Back in December 2017, when it was clear that Trump was working hard to block Robert Mueller’s probe, Trump lawyer John Dowd contended that a president, by definition, “cannot obstruct justice because he is the chief law enforcement officer.”
And Trump went much further during a speech last July: “I have an Article II, where I have to the right to do whatever I want as president.” In truth, Article II of the Constitution doesn’t give a president total power. It also stresses the importance of congressional oversight, and holding presidents accountable via impeachment.

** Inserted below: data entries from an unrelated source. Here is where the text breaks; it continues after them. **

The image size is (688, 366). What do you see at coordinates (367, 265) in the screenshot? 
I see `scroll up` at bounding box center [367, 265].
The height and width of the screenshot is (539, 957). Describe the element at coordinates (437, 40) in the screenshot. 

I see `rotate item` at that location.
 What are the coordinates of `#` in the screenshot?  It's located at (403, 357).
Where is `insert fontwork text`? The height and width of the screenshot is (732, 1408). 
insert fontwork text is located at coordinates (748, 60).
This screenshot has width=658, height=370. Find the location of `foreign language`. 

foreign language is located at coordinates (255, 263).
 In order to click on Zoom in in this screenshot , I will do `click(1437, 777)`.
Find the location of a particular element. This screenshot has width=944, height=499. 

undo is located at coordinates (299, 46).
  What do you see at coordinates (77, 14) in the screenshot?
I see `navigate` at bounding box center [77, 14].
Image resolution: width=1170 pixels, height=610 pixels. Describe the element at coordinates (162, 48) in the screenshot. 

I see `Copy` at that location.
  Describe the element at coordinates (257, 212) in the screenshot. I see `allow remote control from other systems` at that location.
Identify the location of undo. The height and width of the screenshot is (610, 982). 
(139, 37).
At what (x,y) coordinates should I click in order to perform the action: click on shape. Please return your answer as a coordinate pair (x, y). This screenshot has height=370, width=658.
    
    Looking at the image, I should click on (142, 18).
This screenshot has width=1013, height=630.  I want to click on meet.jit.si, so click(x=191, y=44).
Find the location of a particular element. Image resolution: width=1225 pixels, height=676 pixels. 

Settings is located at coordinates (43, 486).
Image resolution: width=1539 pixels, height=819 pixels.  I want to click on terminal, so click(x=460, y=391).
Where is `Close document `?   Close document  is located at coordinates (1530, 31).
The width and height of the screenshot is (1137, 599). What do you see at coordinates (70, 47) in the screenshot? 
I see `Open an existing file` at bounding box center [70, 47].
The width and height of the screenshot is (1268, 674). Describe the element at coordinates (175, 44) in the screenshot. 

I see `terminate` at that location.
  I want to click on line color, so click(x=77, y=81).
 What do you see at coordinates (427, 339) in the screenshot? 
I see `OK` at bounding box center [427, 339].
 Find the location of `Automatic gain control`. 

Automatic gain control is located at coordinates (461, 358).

But Trump has long proved he can’t be stopped by a piece of parchment. He has indulged his authoritarian impulses on multiple fronts both large (declaring a fake “national emergency” to build his border wall, spending money far beyond the amount authorized by Congress) and small (pressuring Air Force crews to stay at his Turnberry resort in Scotland during refueling stops, then claiming he knew nothing about it) and chilling (confiscating the notes of his private meetings with Vladimir Putin, concealing the details from his senior aides.)
Parchment can’t save democracy — only people can do that. And the Senate Republicans, forfeiting their constitutional duty to act as a co-equal branch of government, are preparing to put the Dershowitz credo into practice. It’s certainly the easiest way to let Trump off the hook. They can’t contest the facts about what Trump did in his bid to rig the 2020 Election. Therefore, Plan B is to simply say that he did it in “the national interest” because he is L’etat and vice versa.
What this ultimately means for the future, assuming there comes a time when Trump is gone, is that any president would be free to do whatever he or she wants, to retain or abuse power, as long as a mere 34 senators are willing to exonerate whatever he or she does.
But hey, we have nobody to blame but ourselves. A sufficient share of voters, aided by the distortions of the Electoral College, put us where we are and where candidate Trump always signaled we would go. The window for democracy is rapidly narrowing, and November may be the last chance to pry it open.
As a French lawyer-diplomat, Joseph de Maistre, warned two centuries ago, “Every nation gets the government it deserves.”